Objectives organize the world in terms of mental and physical journeys, but there is something peculiar about that picture. They assume we know the terrain, that we really know that the peak is the peak and that we are able to see clearly how to get there from here (and back again).
So, when I stumbled on a recent book by Kenneth O. Stanley and Joel Lehman, two computer scientists, with the provocative title Why Greatness Cannot Be Planned: The Myth of the Objective I was immediately convinced I had to explore this idea further - what if the image of us scaling mountain sides is holding us hostage and stops us from thinking in different ways? What if our belief in objectives is excluding tactics and strategies that are much more powerful than those of goals and objectives?
After all, we should be most wary of the beliefs that we rarely examine, and as Stanley and Lehman point out:
”It’s interesting that we rarely talk about the dominance of objectives in our culture even though they impact us from the very beginning of life. It starts when we’re barely more than a toddler. That momentous first day that we enter kindergarten is the gateway to an endless cycle of assessment that will track us deep into adulthood. And all that assessment has a purpose—to measure our progress towards specific objectives set for us by society or by ourselves, such as mastering a subject and obtaining a job.”
Stanley, Kenneth O.; Lehman, Joel. Why Greatness Cannot Be Planned (p. 1). Springer International Publishing. Kindle Edition.
Objectives are silent deities governing our lives, and we are not always that clear on who sets them for us - but we can be almost entirely sure that it is very rare that it is just ourselves; more often we are beholden to the objectives of parents, friends, expectations overall in society — and objectives distilled from thinkers and writers that have long since passed away.
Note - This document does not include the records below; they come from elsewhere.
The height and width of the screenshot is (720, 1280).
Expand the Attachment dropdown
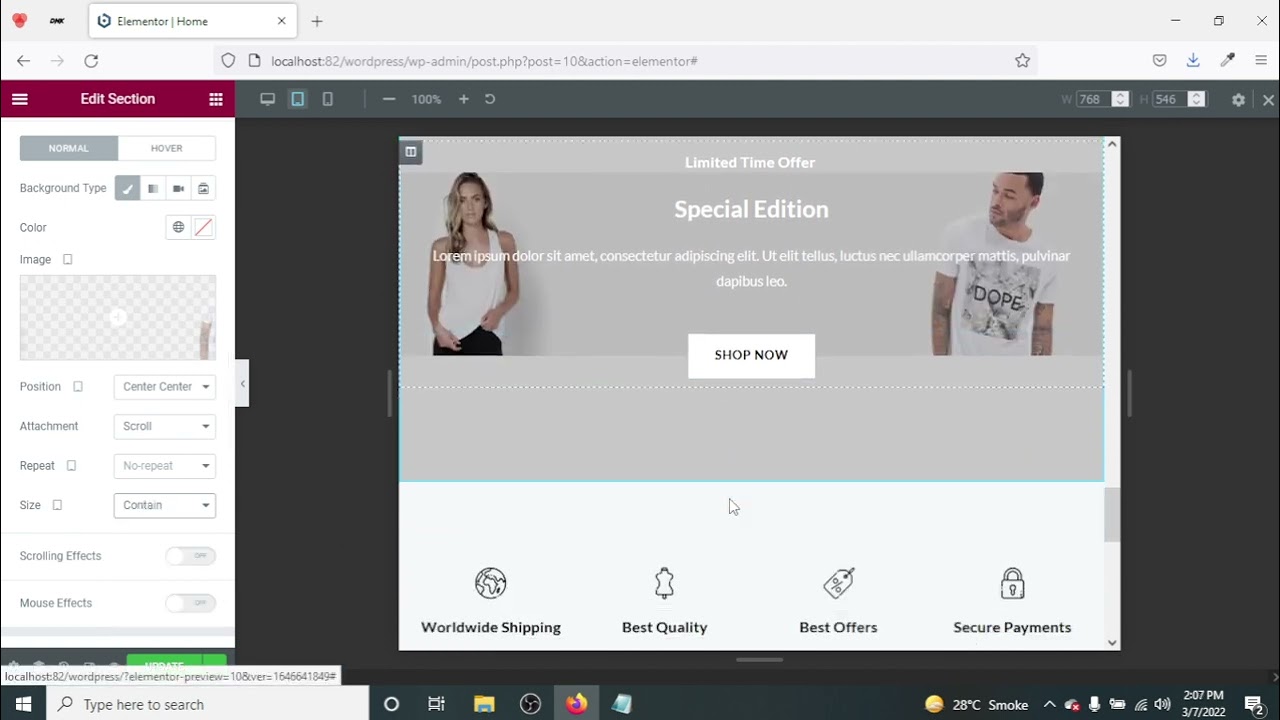tap(165, 426)
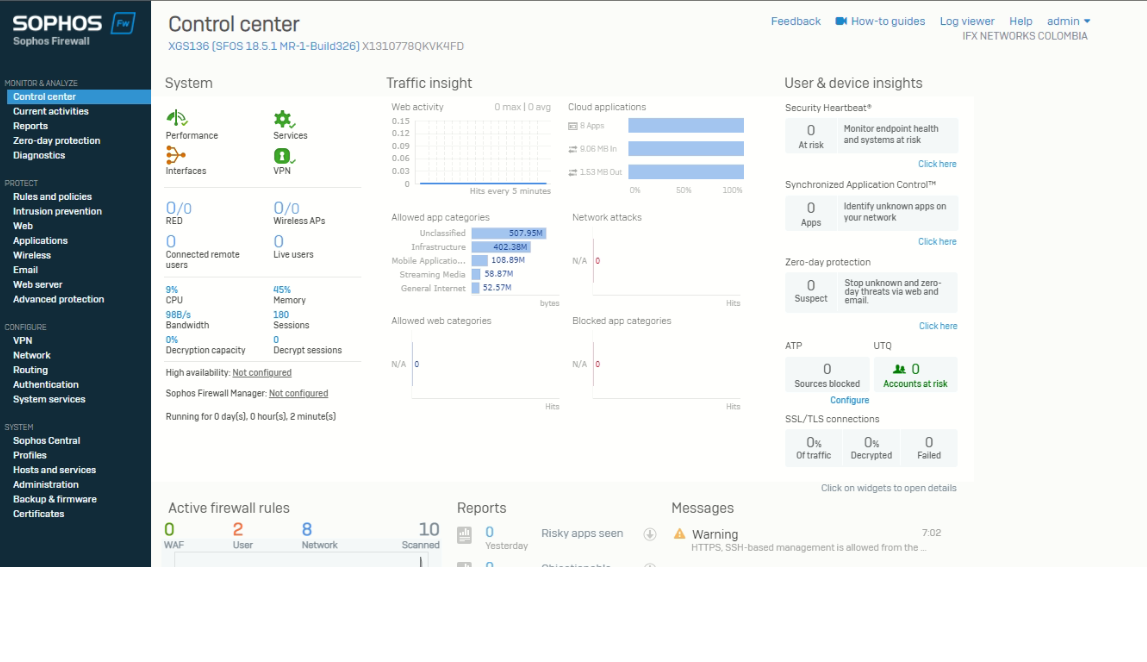Screen dimensions: 1147x662
Task: Expand the admin dropdown menu
Action: 1068,21
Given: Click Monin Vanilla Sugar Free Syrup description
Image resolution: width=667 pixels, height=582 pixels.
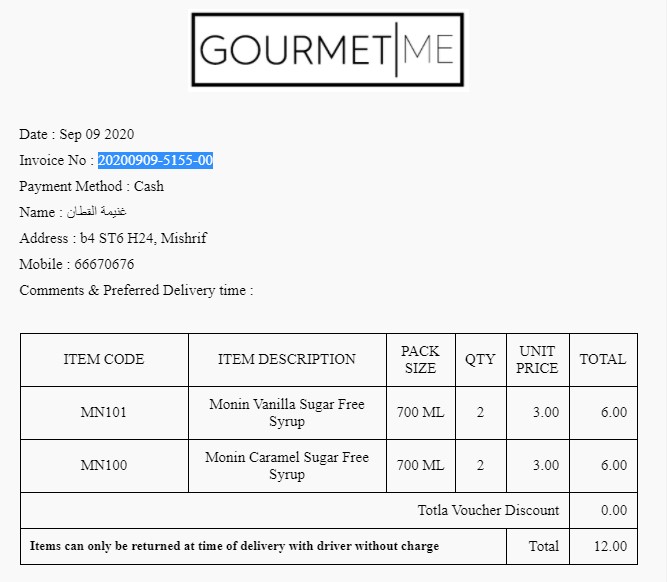Looking at the screenshot, I should 287,413.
The economist John Maynard Keynes made this point when he noted that
“Practical men, who believe themselves to be quite exempt from any intellectual influence, are usually the slaves of some *defunct economist*. Madmen in authority, who hear voices in the air, are distilling their frenzy from some academic scribbler of a few years back.”
But it is not only the objectives themselves, but the very idea of objectives that we risk ending up enslaved under - and the stories about success are a large part of why: never giving up, never wavering - those are the traits that we believe bring success, and if we /do/ give up the way we frame it is that we ”abandon” an objective - we leave it and in doing so we also fail ourselves.
At this point you may be rolling your eyes and wondering when these notes became pseudo-mystical hippy evangelism - and if you do that it is because you are asking a very good question: what is the alternative? Is it some kind of fatalism? Just accepting the stagnation we wrote about in the last letter?
If we agree that objectives and goal setting is problematic - what do we do instead?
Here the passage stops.